Text:

All this hype for Cloud Computing feels like a déjà vu. Turn the dial few years ago and the area of Software As A Service (SaaS) went through very similar transition. After SaaS reached the trough of disillusionment skeptics were raising doubts. Many argued that they would never consider putting their competitive data (CRM) in a software system outside of their corporate networks. Salesforce had to fight an uphill battle as it tried to establish its SaaS products. However the value proposition of SaaS, in terms of zero install and pay-as-you-go was too attractive to ignore. Today SaaS is the architecture of choice for many enterprise software products and last time I checked Salesforce is sitting pretty at a massive market cap of 7.13 billion dollars!

Let’s look at the benefits of Cloud Computing,

  • Lower Costs – OPEX not CAPEX: Cloud Computing avoids capital expenditure (CapEx) on hardware, software and services by renting it from a third party provider (such as Amazon). Consumption is usually billed on a utility (resource based like electricity) or subscription (time based, like a monthly cable subscription) basis with little or no upfront cost. You pay as you go and pay for what you need. This seemingly straight forward benefit has deep impact on business models and strategy.
  • Self service and Agility: Provisioning a server used to take days if not weeks. With Amazon you can procure a server on their public cloud in minutes! Users can generally terminate the contract at any time (improving ROI and eliminating financial risks), and the services are often covered by service level agreements (SLAs) with financial penalties.
  • Focus on your business: Cloud computing abstracts away underlying resources (server, network and storage) and management of it so that you can focus on your core business. Win-win for Providers and Consumers.

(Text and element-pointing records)

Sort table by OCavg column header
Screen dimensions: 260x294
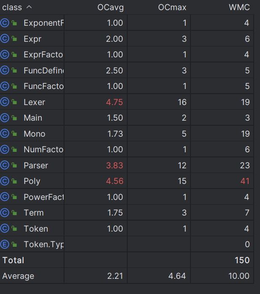[x=110, y=7]
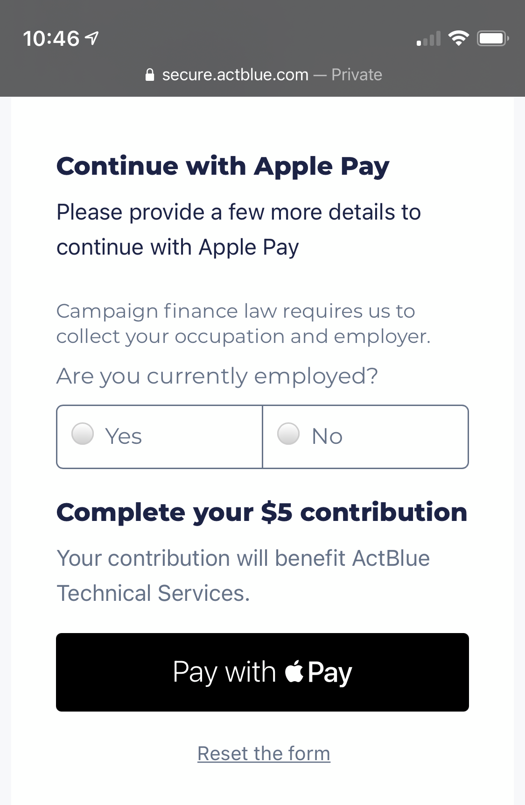Tap the Wi-Fi status icon

click(458, 38)
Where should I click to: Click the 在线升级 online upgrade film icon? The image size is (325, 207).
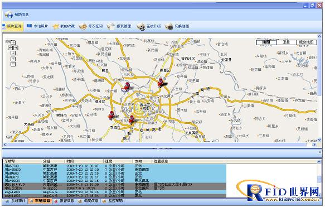tap(141, 27)
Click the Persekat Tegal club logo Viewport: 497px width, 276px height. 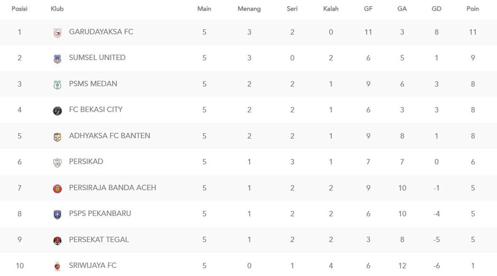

Stated problem: Could you go on with the cloud computing text, starting right after its last sentence? The records were drawn from a separate source.

Final answer:
  • Cloud Infrastructure and services are by default multi-tenant enabled, with multiple customers sharing resources and the costs associated with these. Providers run centralized infrastructure at low cost locations and make use of expertise of providers in terms of utilization and efficiency of infrastructure. Providers benefit with increased efficiency due to economies of scale and are able to provide the same service at lesser costs to happy consumers.

  • Elastic Scalability: Hosting your applications on Cloud Infrastructure enable dynamic (“on-demand”) provisioning of resources that can be done at near real time, without having to waste server resources engineered for peak loads. This enables small business to start offering their services on the web with low entry barriers and then scale as and when their load demands are higher.
  • Consider for example that you want to start a small web based business selling toys. Your business plan calls for exponential growth with number of customers ramping from few hundred in the first year to thousands in 2-3 years to million plus in 5-7 years. Ofcourse this plan does not even include wild fluctuations during peak holiday seasons. Until today, planning for this type of scenario involved lot of upfront costs that created huge barriers of entry for start ups. Now with cloud computing and public cloud infrastructure, such small companies can dream of doing exactly what they want to do and provides them with unlimited elasticity!

Similar to SaaS success story, it will be the benefits of the “cloud” that will eventually win over the skeptics due to underlying benefits. Of course an important factor would also be for an eco system to evolve in a timely fashion. One of the reasons why SaaS was successful was the fact that an entire ecosystem made itself available that rendered well to the SaaS Model including Web Standards (SOAP, WSDL, UDDI) and architectures such as AJAX.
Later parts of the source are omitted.